Ein paar meiner ganz realen Ängste:

Strommasten
Diese Stahlverstrebungen und die Mengen an Energie, die da transportiert werden, aber nicht sichtbar sind – ich glaube diese Kombination macht meine Angst davor aus. Und manchmal brummt das auch noch so. Schon das Bilder-von-Strommasten-Heraussuchen für diesen Beitrag machte mir Gänsehaut. Einmal haben ein paar Freunde versucht, mich zu „therapieren“: Sind mit mir in den Wald (noch schlimmer, da ist der Gegensatz von Natur und Technik so groß gewesen) und ich sollte ganz nah ran an so einen Strommast und ihn anfassen. Ist nichts passiert, klar. Aber meinen gehörigen Grusel davor habe ich nicht überwunden. Ich meide Stommasten im Alltag einfach, das ist nicht wirklich schwierig und beeinträchtigt mich nicht. Übrigens: Auch der Eiffel-Turm ist mir nicht so ganz geheuer mit den Verstrebungen. Aber da ist wenigstens kein Strom drauf.

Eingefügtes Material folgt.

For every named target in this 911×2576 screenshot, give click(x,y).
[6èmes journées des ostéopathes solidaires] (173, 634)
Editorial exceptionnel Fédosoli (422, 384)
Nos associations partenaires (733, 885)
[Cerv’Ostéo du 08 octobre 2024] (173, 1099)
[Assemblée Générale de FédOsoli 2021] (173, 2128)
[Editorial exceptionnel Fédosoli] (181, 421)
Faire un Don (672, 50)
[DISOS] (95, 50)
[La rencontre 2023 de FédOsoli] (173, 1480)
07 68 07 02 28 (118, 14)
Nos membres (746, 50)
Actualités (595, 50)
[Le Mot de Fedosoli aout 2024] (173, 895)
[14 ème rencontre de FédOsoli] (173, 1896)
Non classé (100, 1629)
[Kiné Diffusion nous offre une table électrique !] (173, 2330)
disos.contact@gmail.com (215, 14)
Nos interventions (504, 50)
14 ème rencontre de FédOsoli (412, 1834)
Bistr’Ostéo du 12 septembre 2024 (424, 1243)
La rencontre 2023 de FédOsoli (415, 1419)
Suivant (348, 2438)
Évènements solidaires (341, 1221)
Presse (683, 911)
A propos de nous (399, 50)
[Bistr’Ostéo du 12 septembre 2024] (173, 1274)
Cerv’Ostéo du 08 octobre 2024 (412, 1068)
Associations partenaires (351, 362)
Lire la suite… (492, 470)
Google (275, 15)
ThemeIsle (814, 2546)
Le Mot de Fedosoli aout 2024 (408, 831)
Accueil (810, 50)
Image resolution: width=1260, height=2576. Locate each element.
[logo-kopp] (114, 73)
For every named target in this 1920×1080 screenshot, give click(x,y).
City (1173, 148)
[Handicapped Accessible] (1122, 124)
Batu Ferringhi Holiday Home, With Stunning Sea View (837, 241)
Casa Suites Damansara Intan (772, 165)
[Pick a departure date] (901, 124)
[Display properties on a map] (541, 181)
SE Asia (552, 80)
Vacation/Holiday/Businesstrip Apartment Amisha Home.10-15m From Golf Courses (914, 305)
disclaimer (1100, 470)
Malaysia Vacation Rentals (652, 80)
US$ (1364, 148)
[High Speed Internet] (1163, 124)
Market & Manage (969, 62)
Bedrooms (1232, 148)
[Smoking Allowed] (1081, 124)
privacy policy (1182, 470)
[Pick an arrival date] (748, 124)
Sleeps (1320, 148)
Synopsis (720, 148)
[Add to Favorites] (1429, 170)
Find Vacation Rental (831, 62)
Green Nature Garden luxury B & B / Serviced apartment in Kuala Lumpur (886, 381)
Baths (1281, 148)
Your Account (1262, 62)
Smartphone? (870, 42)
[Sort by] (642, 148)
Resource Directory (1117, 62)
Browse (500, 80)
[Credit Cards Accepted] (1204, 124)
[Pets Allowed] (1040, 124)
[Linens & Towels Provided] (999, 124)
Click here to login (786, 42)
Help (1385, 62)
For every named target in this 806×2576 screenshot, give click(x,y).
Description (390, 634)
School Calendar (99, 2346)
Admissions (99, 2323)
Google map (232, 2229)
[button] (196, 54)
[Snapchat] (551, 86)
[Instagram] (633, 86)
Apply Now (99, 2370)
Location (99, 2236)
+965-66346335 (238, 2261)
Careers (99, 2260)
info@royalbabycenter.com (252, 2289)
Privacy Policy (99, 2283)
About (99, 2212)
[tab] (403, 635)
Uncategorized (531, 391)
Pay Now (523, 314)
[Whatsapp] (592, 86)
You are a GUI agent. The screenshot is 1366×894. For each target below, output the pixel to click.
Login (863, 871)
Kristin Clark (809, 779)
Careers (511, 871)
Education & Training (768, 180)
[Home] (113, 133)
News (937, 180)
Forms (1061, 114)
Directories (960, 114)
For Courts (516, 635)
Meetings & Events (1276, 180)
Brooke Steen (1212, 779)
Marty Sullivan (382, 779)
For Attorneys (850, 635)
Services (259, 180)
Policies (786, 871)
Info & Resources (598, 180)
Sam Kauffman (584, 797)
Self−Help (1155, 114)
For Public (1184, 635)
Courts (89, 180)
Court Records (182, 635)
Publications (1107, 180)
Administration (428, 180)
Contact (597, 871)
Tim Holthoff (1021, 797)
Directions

Das schwarz-geflieste "T" in Schwimmbädern
Für mich hat das etwas Unheilvolles, wie diese schwarzen Fliesen da so geordnet auf dem Grund liegen. Ich kann es nicht gut erklären. Und ja: Ich kann meine Angst davor überwinden. Ich bin ein ziemlicher Dickkopf und mag mich nicht gern von mir selbst aufhalten lassen. Wenn ich im Schwimmbad bin und ein paar Bahnen schwimmen möchte, dann mache ich das auch. Aber ich schaue nicht besonders viel nach unten. Ein leichtes Gruseln ist halt trotzdem immer da. Ich weiß ja auch, was das ist, dieses schwarze Ding. Aber ich weiß ja auch, was eine Spinne ist…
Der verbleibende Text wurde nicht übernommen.